By executing my function with my test lines I can see everything is working as expected.

Before I get anywhere near trying to get my list back into vRO I’m going to test whether it passes a serialization test by asking Python to convert it into a JSON string using “json.dumps()” which is the same method that vRO will use. If something fails here then I know it’s definitely not going to work in vRO.

You can see from the screenshot below that my list of EC2 instances cannot be converted. The same result happens if I concentrate on a single EC2 instance rather than the list by using “json.dumps(result[0])”. The structure of an EC2 instance cannot be converted into JSON.

So what I have proved here is that if I want to get information from my Python function into another vRO action, workflow, script element etc then I need to place that information into a different format that can be serialized. To do this I’m going to build a Python dictionary object for every EC2 instance I match and then add each dictionary to a list object. It will be the list object that I then return from my function. I’ve added a few extra bits of info to my dictionary as well such as IP address and root device name.

import boto3
import os
import json

# Set all the AWS variables from config file as OS environment variable
os.environ['AWS_CONFIG_FILE'] = os.getcwd() + '/awsconfig'

def findEC2byName(inputs):
	# Select the EC2 service to use
    ec2 = boto3.resource('ec2')

    # Define a search filter to use when retrieving objects
    filters = [{
        'Name': 'tag:Name',
        'Values': [inputs["instanceName"]]
    }]
    
    # Fetch all the EC2 services instances filtered with the above filter spec
    instances = ec2.instances.filter(Filters=filters)
    
    # Create an empty list for storing new return objects
    returnList = []

    # Loop through returned EC2 instances printing the instance IDs
    for instance in instances:
        print('Instance: ' + instance.id)
        ec2Dict = {
        "instanceId": instance.id,
        "rootDeviceName": instance.root_device_name,
        "privateIpAddress": instance.private_ip_address 
        }
        returnList.append(ec2Dict)

    return returnList

Now when I execute my code and add a few lines to call the function, print its result and pass that result through json.dumps() there are no errors returned. I’ve

Now I can package my Python files up into a new ZIP file and use it to update my vRO action. Once updated I need to set the output definition of the action. The corresponding Javascript object to a Python dictionary is a “Properties” object and I am returning a Python list containing one or more dictionary which is an array. So my return type is an array of Properties objects.

Lets Go For a Test Drive

To quickly test the action functionality I can drop it into a vRO workflow and hook up some inputs and attributes. I’m also using a script element to enumerate the content of the array so that I can validate its contents have made it across into vRO successfully.

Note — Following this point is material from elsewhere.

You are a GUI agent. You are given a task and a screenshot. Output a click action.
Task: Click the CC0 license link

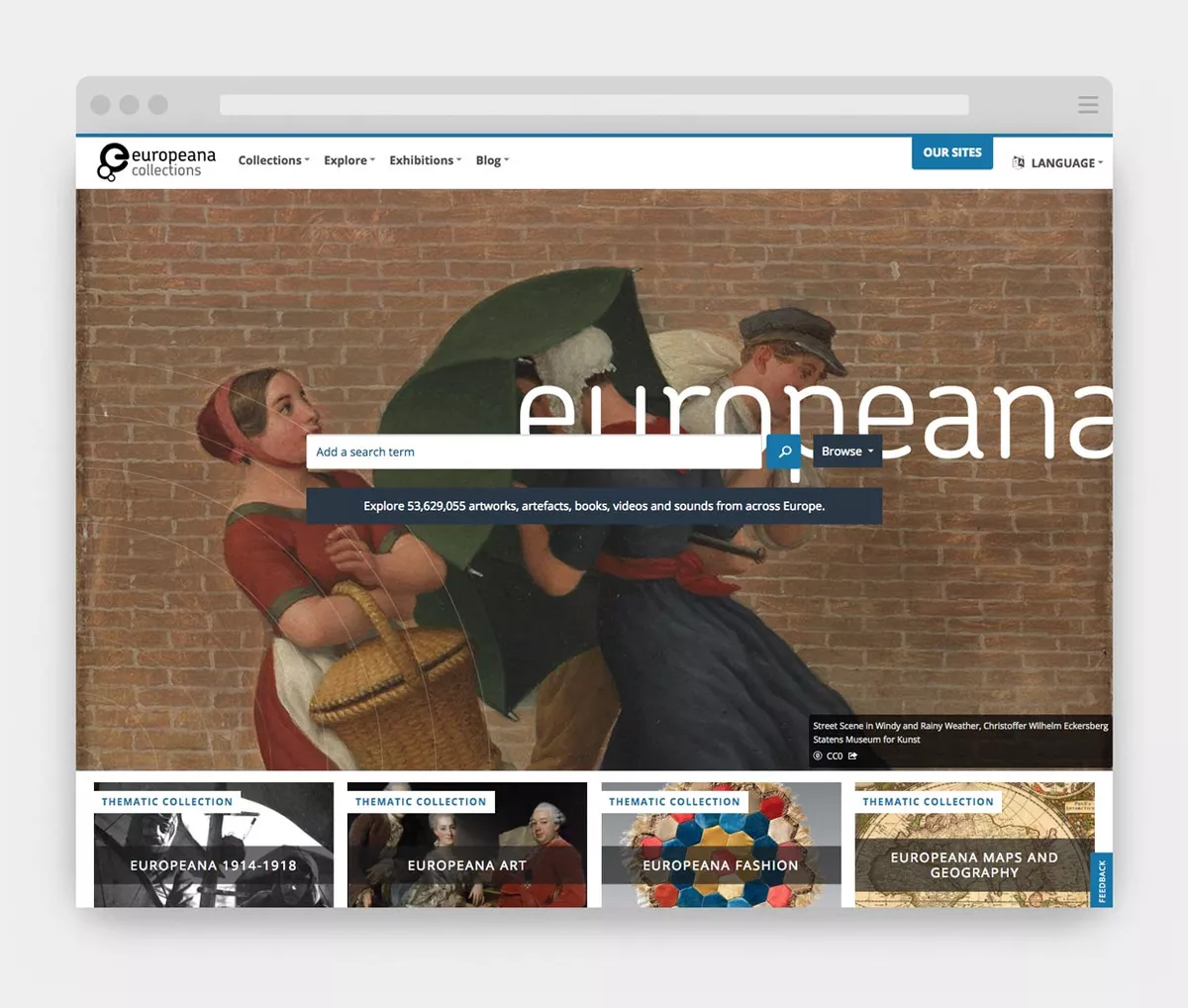pyautogui.click(x=834, y=756)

If I look at the content of the array in the attribute of the workflow run I can see all the attributes I added to the dictionary in Python together with the related values of my EC2 instance.

Conclusion

Hopefully it gives you an understanding of what you can and cannot do using vRO and the Polyglot functionality, in this case with Python. It’s not the answer to everything but it certainly enables you to take existing non-Javascript content into vRO for specific use cases.